The Afghan Americans of the Faizi clan are locked in a battle of wills with the Kabul merchants to determine who, in the timeless Afghan tradition, can round up the toughest street muscle and summon the heaviest political connections. It’s the Tajik Americans versus the Tajiks from the Panjshir Valley, a Northern Alliance-dominated area north of Kabul, the Afghan capital.

“We’re not in America anymore,” Faizi said from the family’s second-floor drawing room above the merchants’ shuttered shops. “Here, it’s all about the clan who you know and how good your connections are.”

The trouble erupted one afternoon last week when Faizi’s hot-tempered older brother, Mustafa, sent an emissary to confront four merchants who run shops on the ground floor of the family’s Mustafa Hotel, which opened Nov. 19 for the first time since 1979. Mustafa said the merchants owed four years’ back rent, which went uncollected during the Taliban era.

The merchants begged to differ.
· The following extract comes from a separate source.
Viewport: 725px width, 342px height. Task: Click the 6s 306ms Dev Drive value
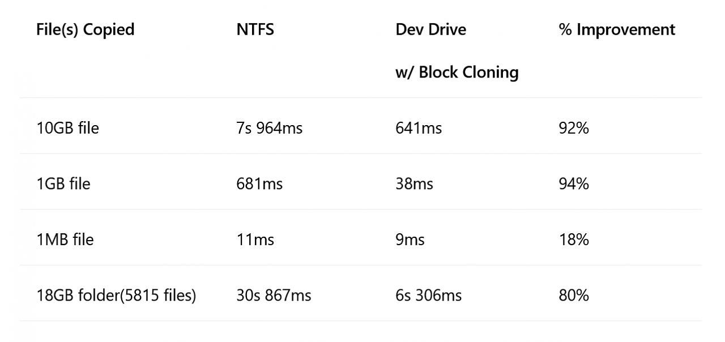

According to the Faizis, the tenants attacked the emissary. Enraged, Mustafa grabbed a hockey stick--his brothers hail from New Jersey Devils country--and smashed the merchants’ windows on the theory that the glass technically belonged to his family.

After Mustafa calmed down, his brothers said, he turned himself in to the police. The merchants called the Afghan version of 911, according to the Faizis, by summoning one of the shopkeepers’ brothers, who works at the Interior Ministry--which is dominated by Northern Alliance Tajiks from the Panjshir Valley.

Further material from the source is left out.